Reader decries disrespect
I am delighted to lend my voice to the celebration of 25 years of our city. I have resided here for 44 years. I strongly supported the creation of the city and will fight vigorously for it’s future.
I was encouraged by the language and purpose of our City Charter and the ordinances which support it. All of this represents a unity of the purpose for our community.
I am disappointed at some apparent disregard for the city’s legal foundation, disappointed in some apparent selective application of our laws, and disappointed in the lack of civility among some of those who disagree about these issues. And, most of all, I am appalled at the personal attacks. It is a First Amendment right to speak out in disagreement, but not appropriate to use it for personal attacks.
I do have hope. Whomever is, or becomes, council members are good people – intelligent people, who are making significant sacrifices by serving. My hope is that they will work together to help us achieve our dreams as a City.
Everything depends on one thing: that we VOTE to elect whomever we want to represent us!
A call to release documents, open government
The City of Clarkston’s fervent and apparently expensive and time-consuming efforts to conceal information from the public certainly seems like something one would expect from low-level Chinese or Russian leadership—or the Trump administration—but not something consistent with a transparent democracy most Americans cherish.
Actually, the whole situation is so bizarre that it is difficult to discern with certainty exactly who is trying to hide what from whom, and why.
It is intriguing. City Council member David Marsh’s autocratic view that “the public does not have the right to know everything” is somewhat telling, and downright chilling.
The Clarkston News’ recent article on the Freedom of Information debacle indicates Marsh is seeking re-election, but the office in the Politburo he seems to seek is not described.
Bill Basinger, of the Zoning Board of Appeals, suggests that citizen Bisio’s quest for information underlying city deliberations and actions is somehow a personal vendetta against the city.
Some citizens may disagree, instead regarding Bisio as a patriot and champion of transparent government. Basinger seems to suggest there is something wrong with citizens looking over the shoulders of elected city officials.

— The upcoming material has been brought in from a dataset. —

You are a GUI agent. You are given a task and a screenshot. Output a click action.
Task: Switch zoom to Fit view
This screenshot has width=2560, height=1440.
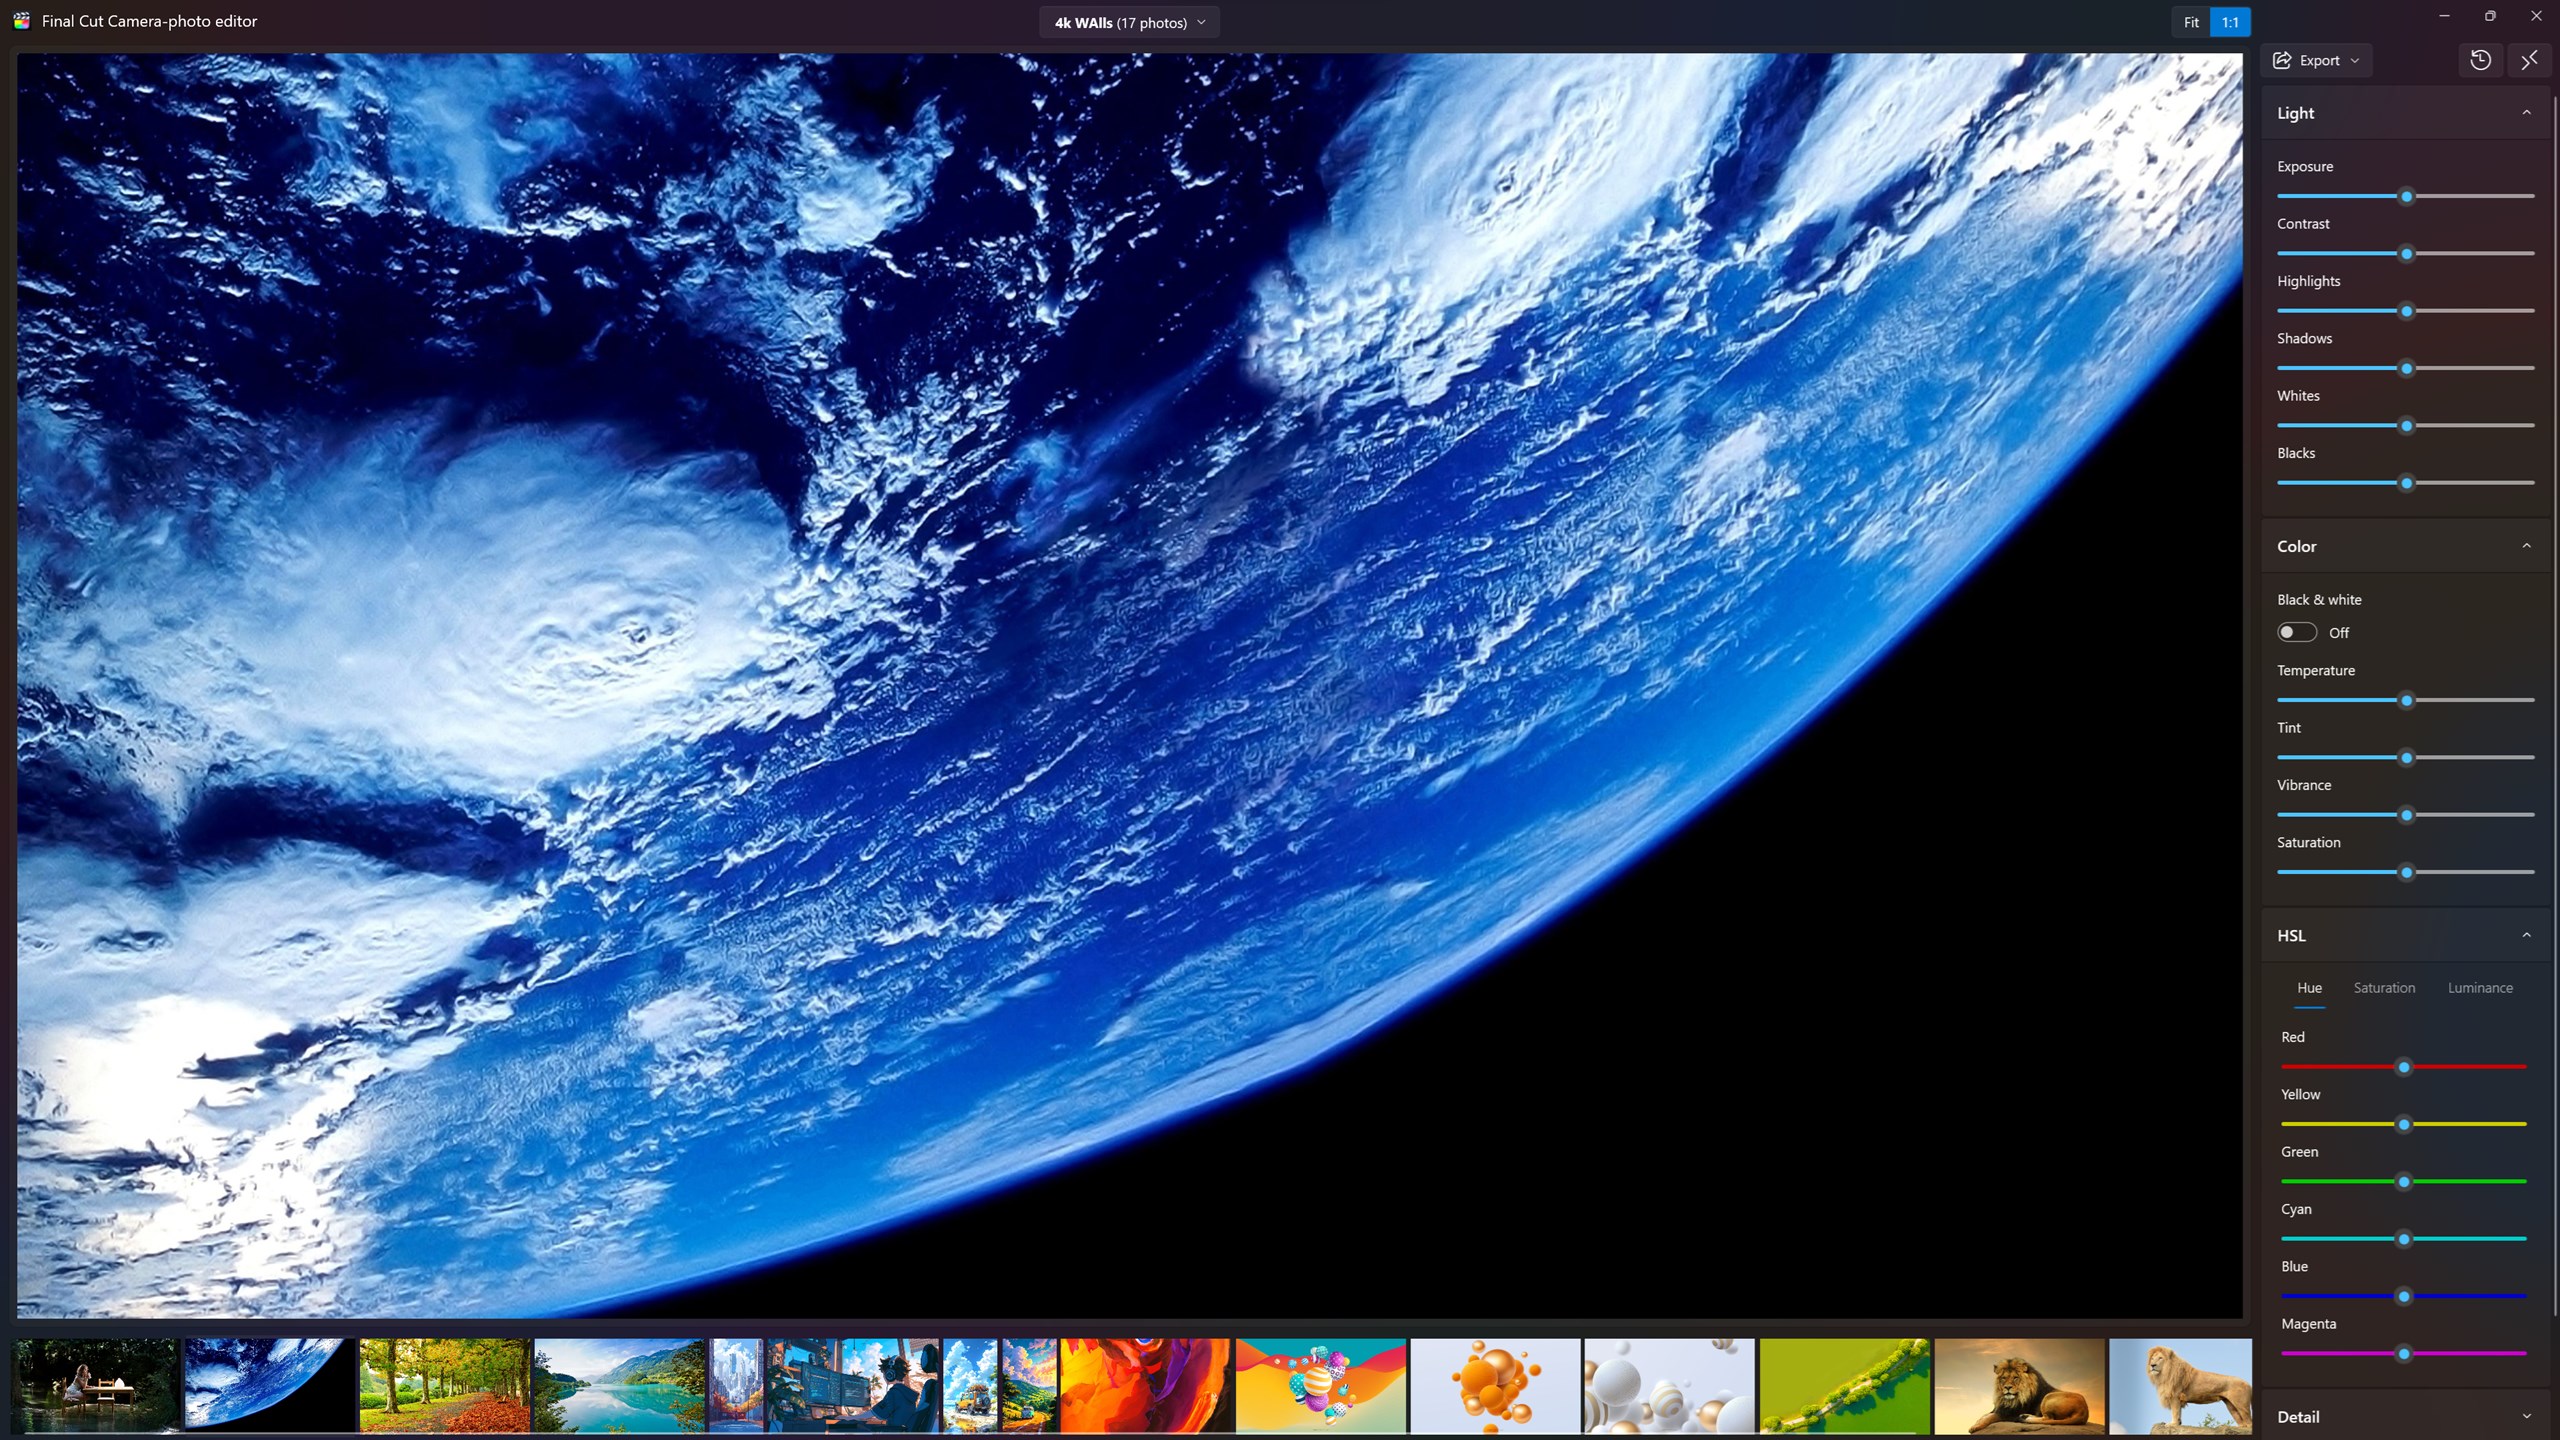coord(2190,21)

How dare citizens expect elected officials to be accountable for explaining where they procured information and how they used it!
Perhaps even more strange and perplexing to the average citizen, the documents the city attorney has refused to release involve correspondence pertaining to matters pending before the city—documents and attendant services for which it appears the city was billed—and which presumably contain information relied upon by elected officials advised by the city attorney in making their official decisions.
If the city attorney’s advice to city officials was based on information contained in the documents for which he billed the city, it seems ridiculous that public entitlement to document access should be controlled by whether any city official actually touched or read the document containing the information considered and relied upon in their decision-making.
The whole scenario seems so convoluted and contrived as to warrant suspicion by plaintiff Bisio, as well as other concerned citizens everywhere.
Exactly what are the scary facts some city officials and perhaps others seem so worried that citizens may discover?
Can it be that those involved may be ethically challenged, or just not competent to do the job. Something seems wrong. This can’t be what good government looks like.